I am most concerned that ongoing funding has not yet been allocated, leaving vital services unsupported.

Since joining this Association in 1984 I have seen the awareness grow in our community about the importance of breastfeeding for mothers and babies. I am proud to have contributed to our society through my work as a volunteer breastfeeding counsellor since 1992, however it is frustrating to see barriers to successful breastfeeding increasing alongside understanding of the risks associated with premature weaning.

The Australian Breastfeeding Association is a not-for-profit support network which began in Melbourne more than 44 years ago and has grown Australia-wide become a world renowned example of peer support and community awareness practices. In other States across Australia, and at a Federal level, our Governments recognise the value of the Association’s work, with funding of infrastructure, education and resources.

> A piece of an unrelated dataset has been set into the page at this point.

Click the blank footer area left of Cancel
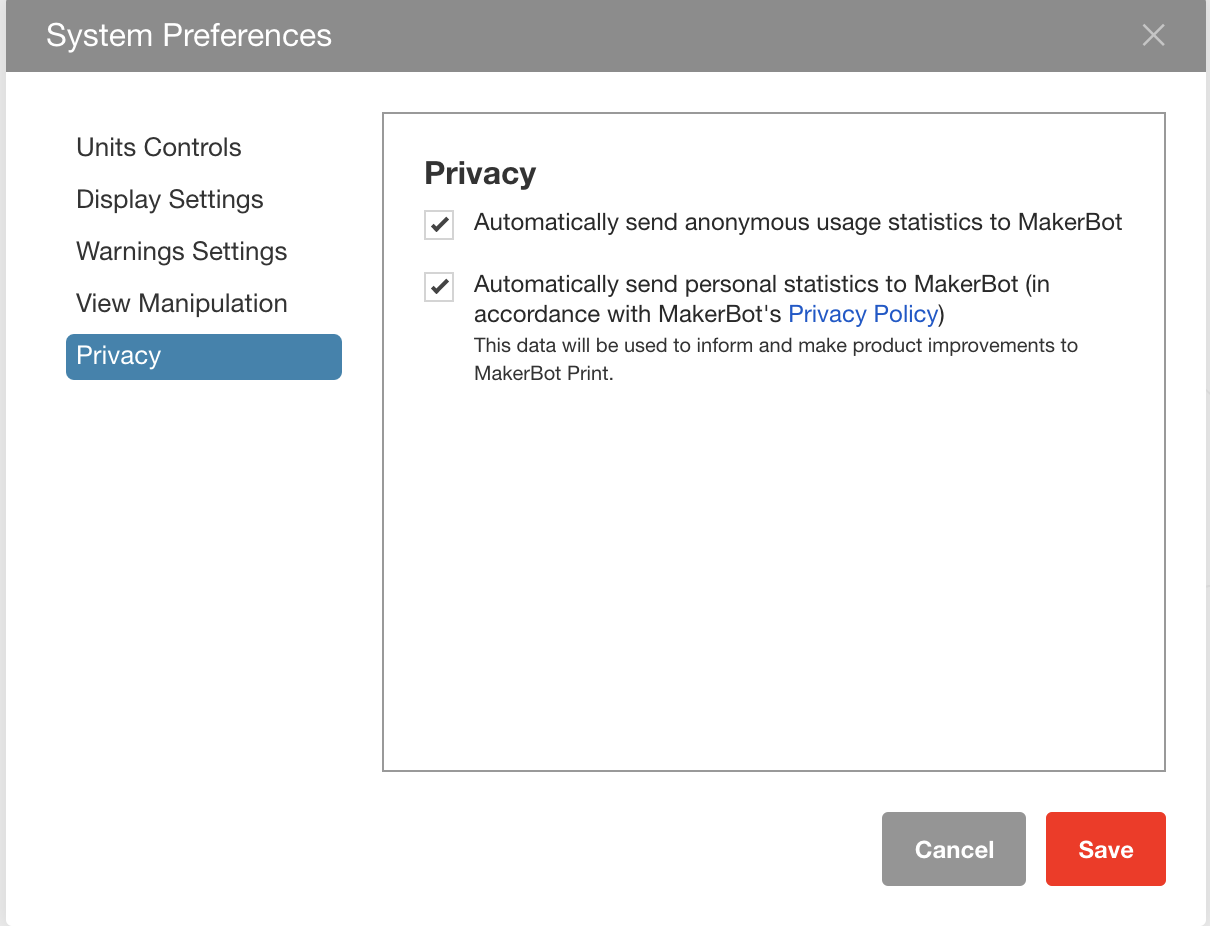The width and height of the screenshot is (1210, 926). 500,849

It shames me that Victoria lags embarrassingly behind in this area. Working within ABA at a national level, I find myself constantly explaining our lack of financial assets to seed projects in this State that other States receive abundant funding to establish.

We received our first funding from your Department for the calendar year of 2007. As that year came to an end, we were offered a lifeline of an additional six-months funding, to allow services to the community to remain uninterrupted while our new submission was considered. We were assured at that time that this interim funding, to cover costs until June 30th, was in recognition of the need to maintain our office services to both our volunteer workforce of more than 400 women and to the families across Victoria during a time of rapid population growth.

It is now a new financial year and we find ourselves in limbo. It is disappointing that your department has valued our work so poorly as to allow a full six months to pass by without addressing the situation. This leaves me with a poor opinion of our government and makes me consider future voting decisions: circumstances I will discuss with my partner, three adult children, family, friends and the wider community.

I urge your department to give this matter the most urgent of attention. If this government stands behind its recognition of the importance of breastfeeding to our community, then it needs to prioritise funding the organisation that has been working to this end since 1964.